Have you ever met an opera lover who has expressed similar sentiments?


----------



## arpeggio (Oct 4, 2012)

See: http://www.talkclassical.com/23562-mozart-over-rated-3.html#post411362


----------



## PetrB (Feb 28, 2012)

No matter how 'fluffy' those period pieces or plots are, someone will always have to take a crack at that undeniable perfection.

Too, if you love Puccini you love syrup and soap operas: if you love Strauss, you love a higher state of melodrama and or a 'gooey-er' sentiment than existed in Mozart's era. As to that, you may as well conjecture what Berg's "Lulu" might have been like if Mozart had written it instead... i.e. non sequitur city, big time.


----------



## deggial (Jan 20, 2013)

I guess not everybody has to love the da Ponte operas. While we're on curious statements, I personally would take Mitridate over the Flute.


----------



## moody (Nov 5, 2011)

Xavier said:


> On one of the major forums last week I came across this:
> 
> [/size][/b][/font]
> 
> ...


Yes,you will see equally misguided types on the thread you've been directed towards. You meet nuttars all through life you know.


----------



## dionisio (Jul 30, 2012)

I even know people that simply hate opera. So not to like Mozart's operas is not new to me. Everyone is entitled to an opinion...however some are simply pathetic.


----------



## SiegendesLicht (Mar 4, 2012)

PetrB said:


> Too, if you love Puccini you love syrup and soap operas: if you love Strauss, you love a higher state of melodrama and or a 'gooey-er' sentiment than existed in Mozart's era.
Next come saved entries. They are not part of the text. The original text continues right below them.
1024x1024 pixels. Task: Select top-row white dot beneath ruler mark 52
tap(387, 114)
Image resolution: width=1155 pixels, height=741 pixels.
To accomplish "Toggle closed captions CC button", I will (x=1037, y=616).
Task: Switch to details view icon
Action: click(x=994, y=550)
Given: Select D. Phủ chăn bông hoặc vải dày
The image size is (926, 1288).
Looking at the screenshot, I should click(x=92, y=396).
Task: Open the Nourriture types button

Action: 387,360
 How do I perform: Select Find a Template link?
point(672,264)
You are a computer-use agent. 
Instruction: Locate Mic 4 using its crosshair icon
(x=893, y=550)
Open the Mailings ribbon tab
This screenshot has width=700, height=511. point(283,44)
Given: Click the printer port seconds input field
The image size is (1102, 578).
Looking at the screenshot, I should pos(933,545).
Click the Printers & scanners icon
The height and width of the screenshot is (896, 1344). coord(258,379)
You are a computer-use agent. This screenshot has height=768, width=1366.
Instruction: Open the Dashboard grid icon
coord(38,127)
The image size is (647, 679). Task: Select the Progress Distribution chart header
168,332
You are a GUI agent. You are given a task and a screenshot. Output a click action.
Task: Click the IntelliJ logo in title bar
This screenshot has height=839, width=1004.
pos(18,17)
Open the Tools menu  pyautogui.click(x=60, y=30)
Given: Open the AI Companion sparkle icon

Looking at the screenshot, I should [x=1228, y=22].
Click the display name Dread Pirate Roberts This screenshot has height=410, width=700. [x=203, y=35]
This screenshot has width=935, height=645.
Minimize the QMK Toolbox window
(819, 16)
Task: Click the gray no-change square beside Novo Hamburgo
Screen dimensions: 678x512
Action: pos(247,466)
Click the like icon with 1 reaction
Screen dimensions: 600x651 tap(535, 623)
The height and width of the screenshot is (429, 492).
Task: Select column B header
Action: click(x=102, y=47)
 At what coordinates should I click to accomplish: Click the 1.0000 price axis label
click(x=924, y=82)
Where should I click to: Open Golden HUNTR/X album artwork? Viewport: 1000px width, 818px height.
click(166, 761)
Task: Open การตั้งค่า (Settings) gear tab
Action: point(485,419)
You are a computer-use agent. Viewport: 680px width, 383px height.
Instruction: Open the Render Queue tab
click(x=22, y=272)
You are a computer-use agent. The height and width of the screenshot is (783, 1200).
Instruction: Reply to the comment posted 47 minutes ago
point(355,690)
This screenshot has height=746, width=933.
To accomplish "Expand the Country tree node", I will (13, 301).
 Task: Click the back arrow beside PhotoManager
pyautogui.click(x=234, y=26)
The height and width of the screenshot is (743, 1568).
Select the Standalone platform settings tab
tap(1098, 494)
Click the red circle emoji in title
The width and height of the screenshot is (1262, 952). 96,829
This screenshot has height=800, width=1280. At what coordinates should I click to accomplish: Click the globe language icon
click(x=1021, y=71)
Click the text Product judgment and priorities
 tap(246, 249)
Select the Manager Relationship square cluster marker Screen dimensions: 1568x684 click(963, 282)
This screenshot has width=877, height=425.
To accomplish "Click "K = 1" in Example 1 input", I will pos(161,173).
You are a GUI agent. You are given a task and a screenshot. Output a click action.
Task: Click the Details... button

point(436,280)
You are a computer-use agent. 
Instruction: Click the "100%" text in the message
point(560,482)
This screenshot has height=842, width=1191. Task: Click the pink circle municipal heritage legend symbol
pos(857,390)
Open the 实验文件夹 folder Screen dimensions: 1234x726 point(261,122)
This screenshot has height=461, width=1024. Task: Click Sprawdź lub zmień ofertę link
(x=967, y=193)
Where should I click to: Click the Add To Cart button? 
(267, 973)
What about if you love Wagner?


----------



## elgar's ghost (Aug 8, 2010)

Yes, well...Puccini and Strauss had the advantage of over 100 years of musical evolution before they wrote THEIR great ones. Mozart's later operas were as sophisticated and advanced as operas could be at that time - perhaps this person just didn't like opera from that era and singled Mozart's out because they have endured?


----------



## ComposerOfAvantGarde (Dec 2, 2011)

Apart from Le Nozze di Figaro I think I might agree with the guy.....


----------



## RobertoDevereux (Feb 12, 2013)

*ComposerOfAvantGarde*, me too! Very often I sit in the opera house watching a Mozart opera and wondering whether this would be better presented as a set of concert arias (many of which are true masterpieces) or parts of his piano concerti. Except the Flute, which somehow coheres...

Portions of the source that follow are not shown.